Friday, October 3, 2014

Unmerited suffering

I have been stuck in a state of not-a-whit-of-wit while trying to humorize my amateur version of "Les Mis" accidentally created as depression slyly sneaked out on me throughout the months described in my last post.

As a psychotic depressive (in major depression) with the biggest fear as the complete opposite of Yossarian's in Catch 22 and the premonition of the pending death enriched by the auditory hallucination of "Death be upon you" following me like my half shadow, it's an immensely interesting pursuit to try to be humorous and funny in writing on matters that apparently pained me so much that I actually went back to the psychiatric ward (e.g., the denial of green card, financial issues, facing the abnormal pain and mobility issues that would not go away).  Worst of all, because I was too depressed to be humorous to begin with, trying to be humorous to no avail during the revision process and consequentially making no progress depressed me even more, especially when effects of anti-depressant was slacking away, taking its time to work.

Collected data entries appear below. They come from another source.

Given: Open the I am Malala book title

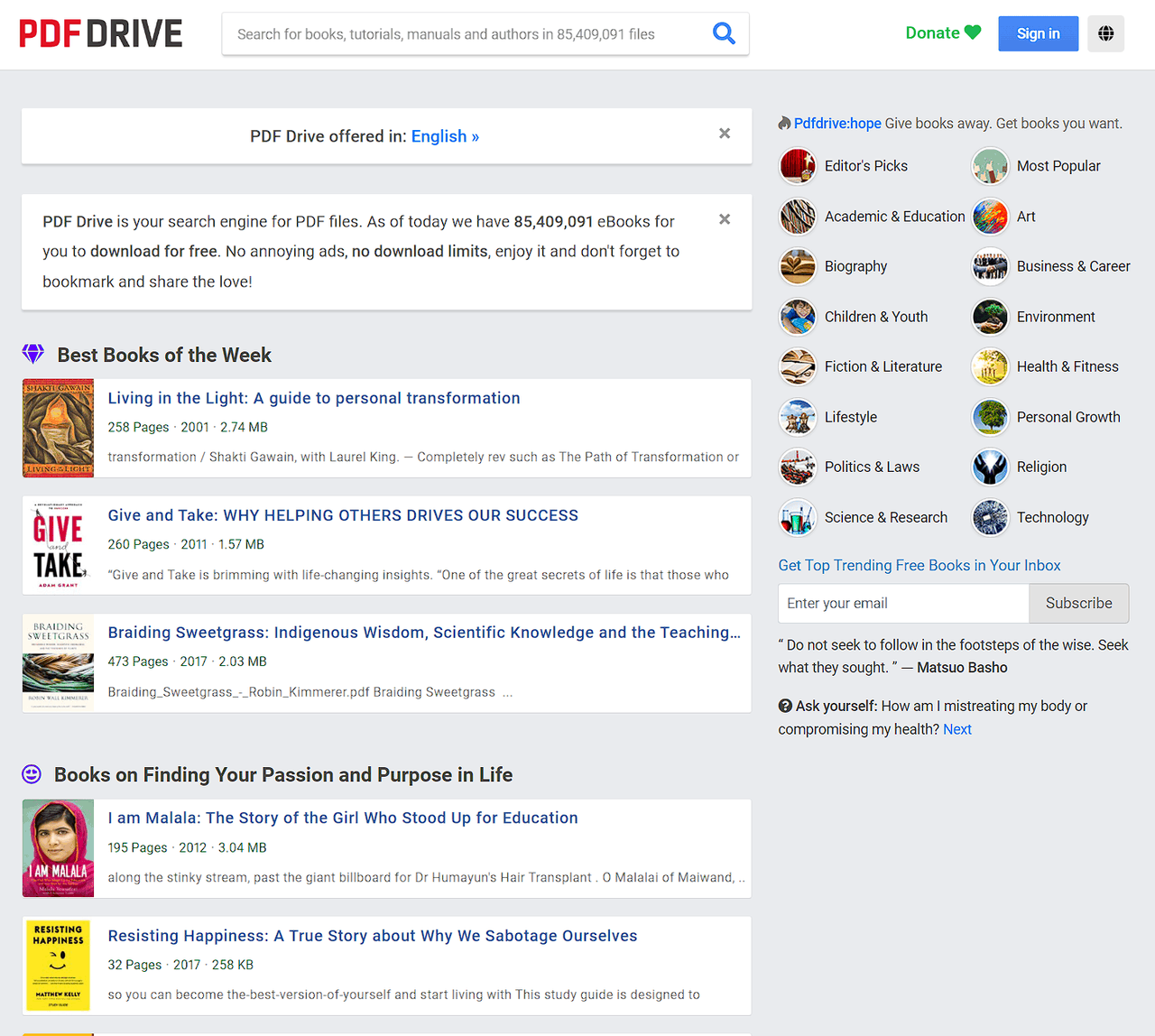Looking at the screenshot, I should tap(343, 818).
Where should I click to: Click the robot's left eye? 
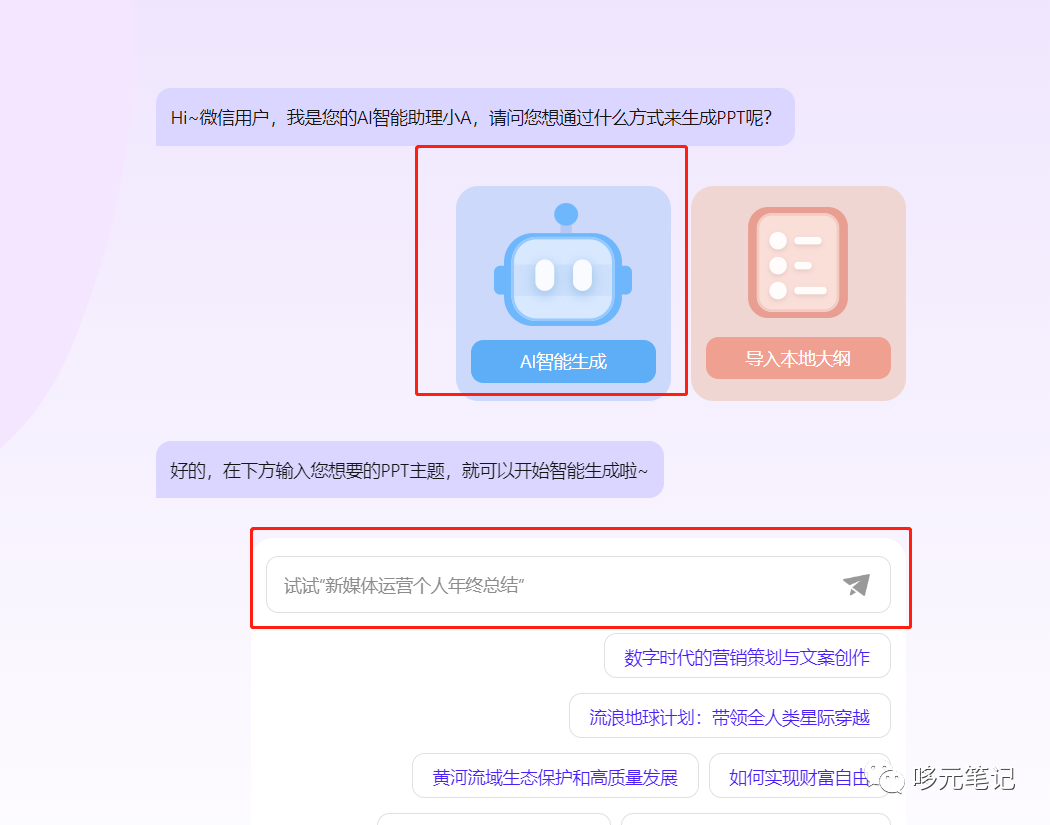click(x=544, y=275)
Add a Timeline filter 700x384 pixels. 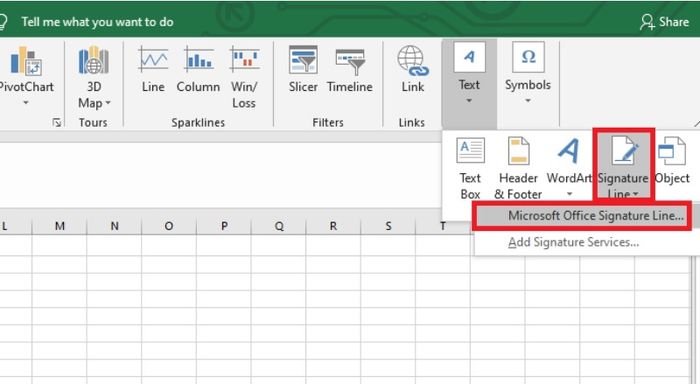coord(350,70)
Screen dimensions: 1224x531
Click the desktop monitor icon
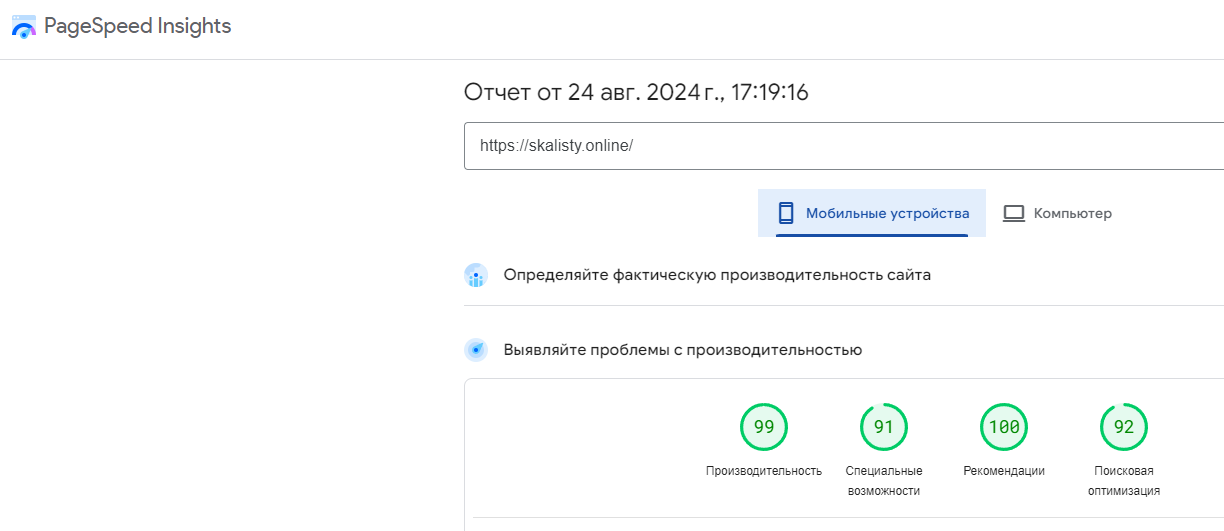[1014, 213]
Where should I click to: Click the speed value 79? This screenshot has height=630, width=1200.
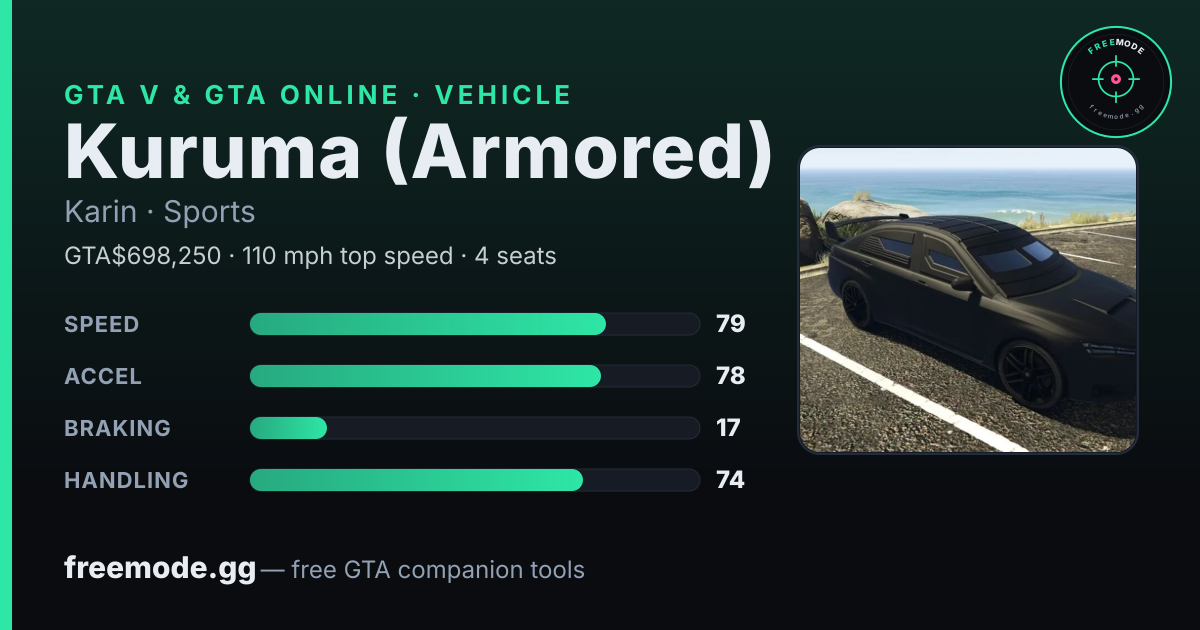pyautogui.click(x=731, y=324)
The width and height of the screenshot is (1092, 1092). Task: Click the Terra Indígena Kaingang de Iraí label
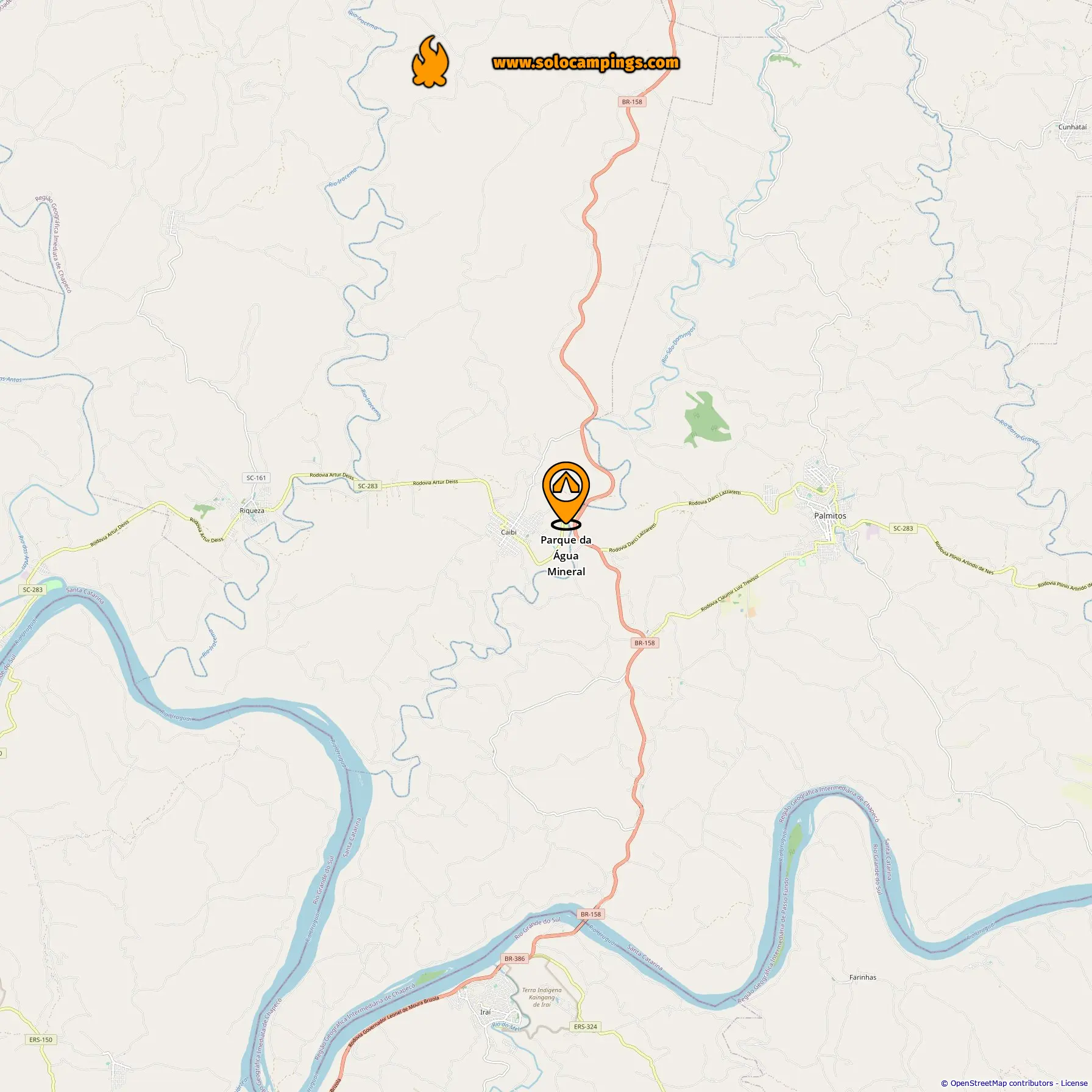click(x=542, y=998)
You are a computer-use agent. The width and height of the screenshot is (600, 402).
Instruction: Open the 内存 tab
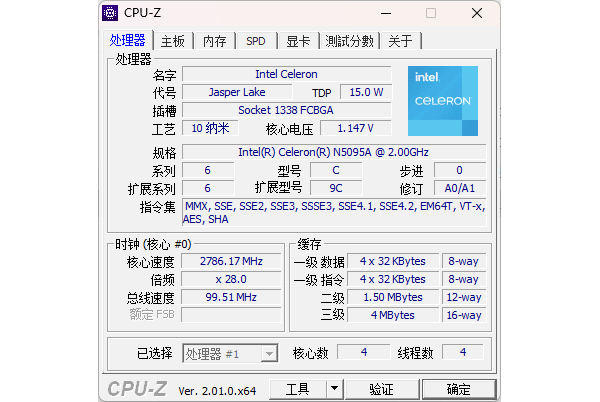(x=215, y=41)
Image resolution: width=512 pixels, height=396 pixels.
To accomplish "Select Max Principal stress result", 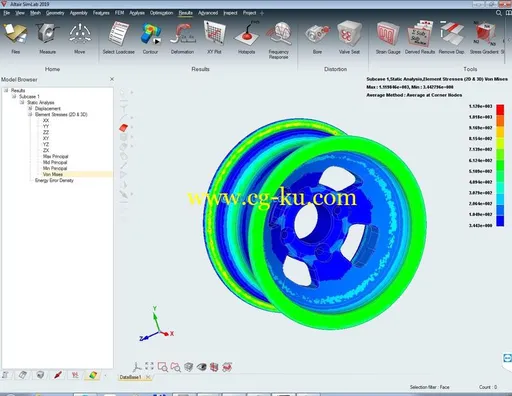I will point(55,156).
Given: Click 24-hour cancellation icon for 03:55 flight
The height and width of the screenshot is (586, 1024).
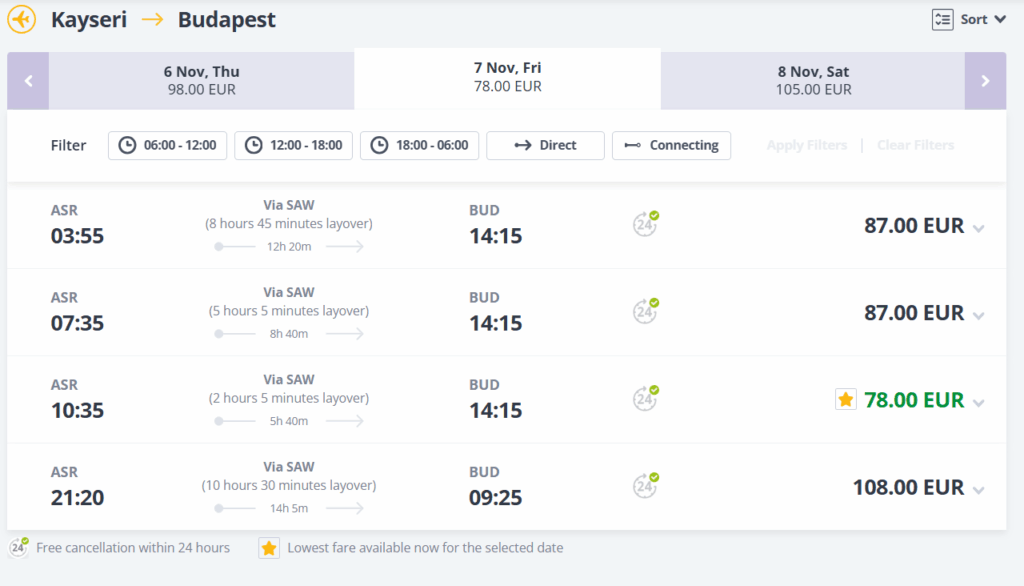Looking at the screenshot, I should pyautogui.click(x=646, y=224).
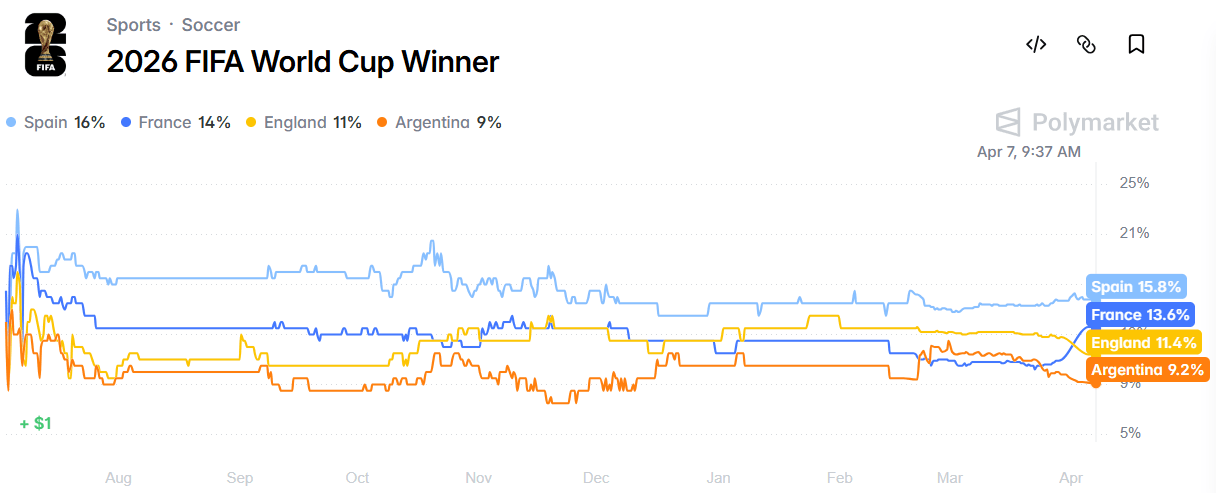Click the green + $1 indicator

point(35,423)
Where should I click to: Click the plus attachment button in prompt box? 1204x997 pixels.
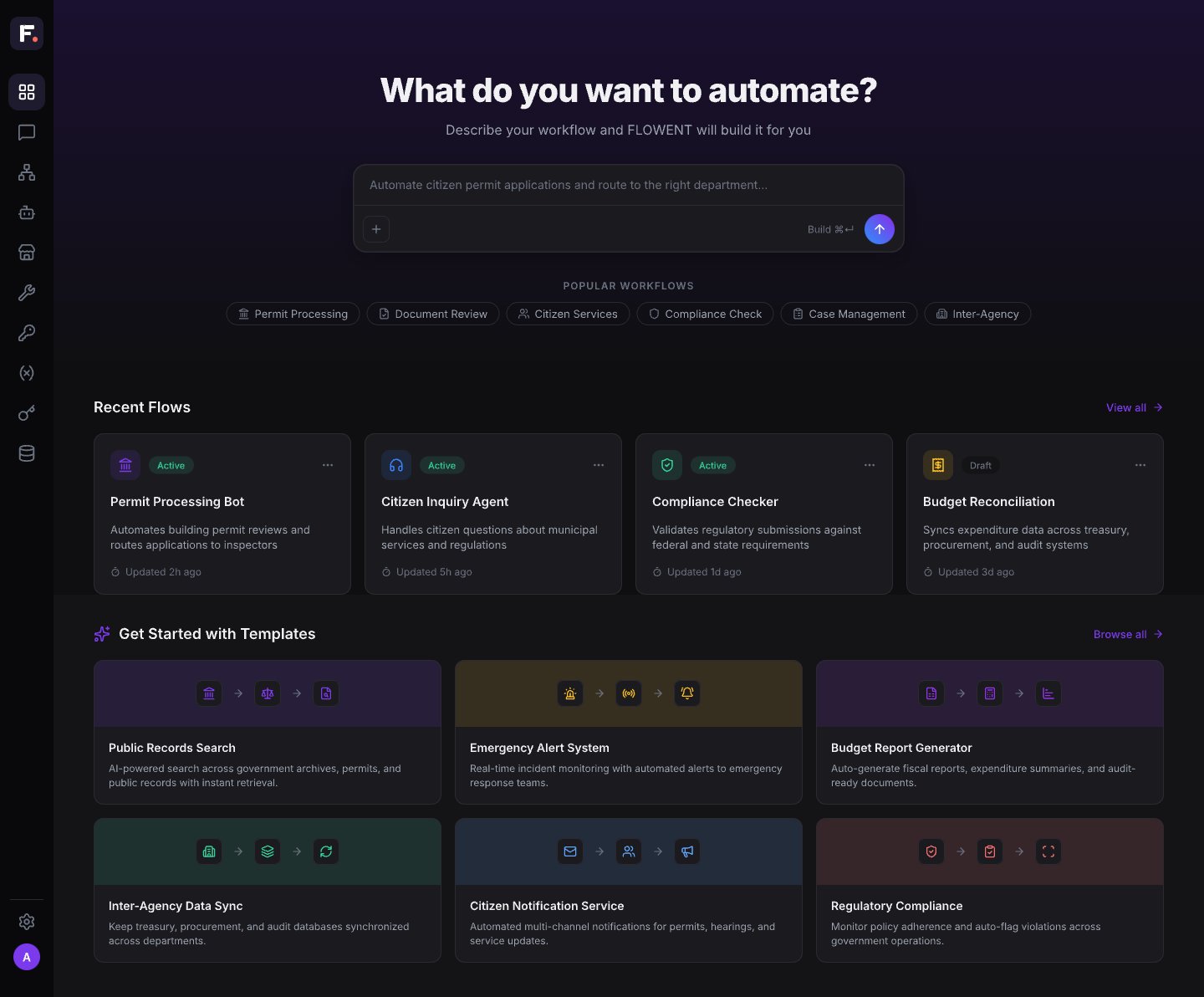click(x=376, y=229)
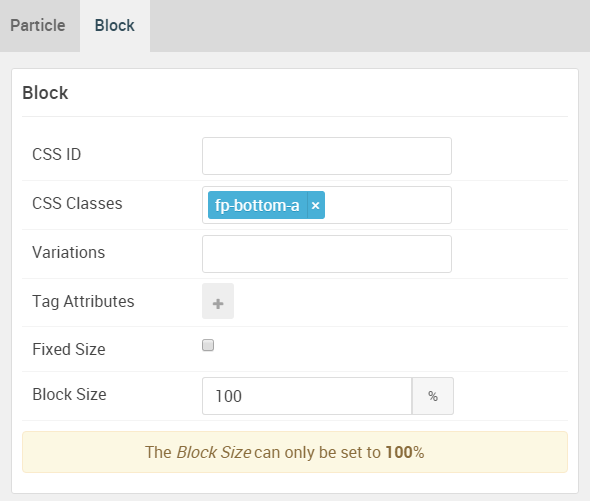Switch to the Particle tab

(38, 26)
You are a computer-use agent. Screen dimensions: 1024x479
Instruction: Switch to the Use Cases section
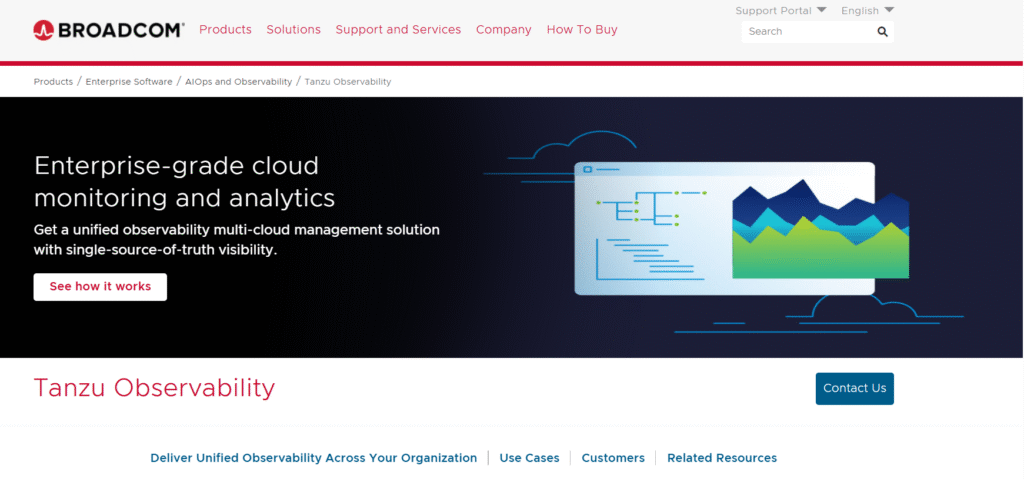[529, 458]
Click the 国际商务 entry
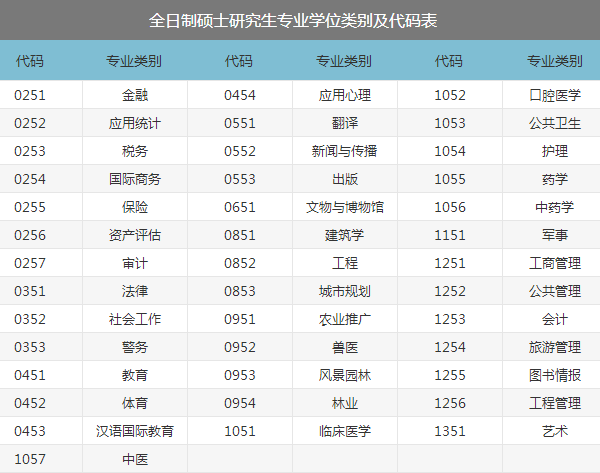This screenshot has height=473, width=600. 134,180
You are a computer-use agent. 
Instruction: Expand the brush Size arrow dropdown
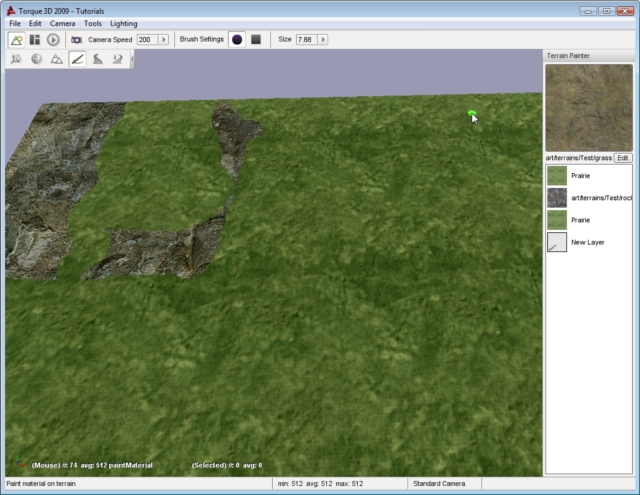(325, 40)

This quota of my unmerited suffering leads me to conclude that because it's been a long long time since I last dealt with major major major major kind of depression that last so long, I have become rusted in being depressed (and it's a good thing that my books focus on psychosis rather than on depression). Also, I suspect that the attempt to be funny and humorous is actually a depressant when in major depression even though they say that humor etc helps. I would actually suggest against intentional attempts to be humorous and funny unless your psychotic self also push you to work through a book that requires humor to lighten things up. Nonetheless, unintentional humor seems kosher still.

Just a state report summarizing what I have been down to and a followup for my last post.



A quote to share with you (where I got the title from):
"to reconcile belief in an omnipresent, omni-benevolent God with the fact of unmerited suffering."